SUPPLIED DATA START

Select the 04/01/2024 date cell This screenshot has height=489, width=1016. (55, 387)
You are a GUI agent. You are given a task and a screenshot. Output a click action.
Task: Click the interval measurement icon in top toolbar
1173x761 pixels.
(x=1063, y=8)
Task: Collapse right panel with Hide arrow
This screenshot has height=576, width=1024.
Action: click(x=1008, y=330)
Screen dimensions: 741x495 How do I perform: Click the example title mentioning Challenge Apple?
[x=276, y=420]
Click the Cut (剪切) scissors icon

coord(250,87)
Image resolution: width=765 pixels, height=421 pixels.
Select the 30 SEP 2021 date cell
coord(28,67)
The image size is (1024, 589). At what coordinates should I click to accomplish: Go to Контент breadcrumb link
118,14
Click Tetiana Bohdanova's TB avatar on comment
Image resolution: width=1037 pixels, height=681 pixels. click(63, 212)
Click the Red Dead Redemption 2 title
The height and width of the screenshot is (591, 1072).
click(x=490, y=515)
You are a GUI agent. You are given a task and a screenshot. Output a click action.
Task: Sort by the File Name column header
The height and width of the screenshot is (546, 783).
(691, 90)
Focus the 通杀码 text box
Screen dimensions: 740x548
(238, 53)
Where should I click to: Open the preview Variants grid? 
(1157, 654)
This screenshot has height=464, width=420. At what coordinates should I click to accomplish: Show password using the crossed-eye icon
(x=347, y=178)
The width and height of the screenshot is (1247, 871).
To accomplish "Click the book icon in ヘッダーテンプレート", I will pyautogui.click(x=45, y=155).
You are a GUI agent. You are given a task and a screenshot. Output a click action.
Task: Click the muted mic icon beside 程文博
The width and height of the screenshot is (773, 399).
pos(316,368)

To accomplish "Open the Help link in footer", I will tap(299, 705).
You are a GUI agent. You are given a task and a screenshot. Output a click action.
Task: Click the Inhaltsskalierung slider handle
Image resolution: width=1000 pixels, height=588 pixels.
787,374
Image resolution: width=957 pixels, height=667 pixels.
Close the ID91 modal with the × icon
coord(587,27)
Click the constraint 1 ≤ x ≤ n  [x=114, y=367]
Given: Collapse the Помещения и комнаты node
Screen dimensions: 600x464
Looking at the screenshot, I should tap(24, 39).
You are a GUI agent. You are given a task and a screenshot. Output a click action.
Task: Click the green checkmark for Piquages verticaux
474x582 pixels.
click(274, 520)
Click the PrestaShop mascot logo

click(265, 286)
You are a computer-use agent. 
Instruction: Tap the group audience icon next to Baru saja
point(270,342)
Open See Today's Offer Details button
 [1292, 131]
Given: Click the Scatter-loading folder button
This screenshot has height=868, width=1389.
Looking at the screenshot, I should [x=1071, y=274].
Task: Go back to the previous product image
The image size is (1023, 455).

SUPPLIED DATA END

EXERCISE OBJECTIVE.
Set out every record in full, exactly as given.

EXERCISE RESPONSE.
Select the 04/01/2024 date cell This screenshot has height=489, width=1016. (55, 387)
You are a GUI agent. You are given a task and a screenshot. Output a click action.
Task: Click the interval measurement icon in top toolbar
1173x761 pixels.
(x=1063, y=8)
Task: Collapse right panel with Hide arrow
This screenshot has height=576, width=1024.
Action: click(x=1008, y=330)
Screen dimensions: 741x495 How do I perform: Click the example title mentioning Challenge Apple?
[x=276, y=420]
Click the Cut (剪切) scissors icon

coord(250,87)
Image resolution: width=765 pixels, height=421 pixels.
Select the 30 SEP 2021 date cell
coord(28,67)
The image size is (1024, 589). At what coordinates should I click to accomplish: Go to Контент breadcrumb link
118,14
Click Tetiana Bohdanova's TB avatar on comment
Image resolution: width=1037 pixels, height=681 pixels. click(63, 212)
Click the Red Dead Redemption 2 title
The height and width of the screenshot is (591, 1072).
click(x=490, y=515)
You are a GUI agent. You are given a task and a screenshot. Output a click action.
Task: Sort by the File Name column header
The height and width of the screenshot is (546, 783).
(691, 90)
Focus the 通杀码 text box
Screen dimensions: 740x548
(238, 53)
Where should I click to: Open the preview Variants grid? 
(1157, 654)
This screenshot has height=464, width=420. At what coordinates should I click to accomplish: Show password using the crossed-eye icon
(x=347, y=178)
The width and height of the screenshot is (1247, 871).
To accomplish "Click the book icon in ヘッダーテンプレート", I will pyautogui.click(x=45, y=155).
You are a GUI agent. You are given a task and a screenshot. Output a click action.
Task: Click the muted mic icon beside 程文博
The width and height of the screenshot is (773, 399).
pos(316,368)

To accomplish "Open the Help link in footer", I will tap(299, 705).
You are a GUI agent. You are given a task and a screenshot. Output a click action.
Task: Click the Inhaltsskalierung slider handle
Image resolution: width=1000 pixels, height=588 pixels.
787,374
Image resolution: width=957 pixels, height=667 pixels.
Close the ID91 modal with the × icon
coord(587,27)
Click the constraint 1 ≤ x ≤ n  [x=114, y=367]
Given: Collapse the Помещения и комнаты node
Screen dimensions: 600x464
Looking at the screenshot, I should tap(24, 39).
You are a GUI agent. You are given a task and a screenshot. Output a click action.
Task: Click the green checkmark for Piquages verticaux
474x582 pixels.
click(274, 520)
Click the PrestaShop mascot logo

click(265, 286)
You are a computer-use agent. 
Instruction: Tap the group audience icon next to Baru saja
point(270,342)
Open See Today's Offer Details button
 [1292, 131]
Given: Click the Scatter-loading folder button
This screenshot has height=868, width=1389.
Looking at the screenshot, I should [x=1071, y=274].
Task: Go back to the previous product image
The image size is (1023, 455).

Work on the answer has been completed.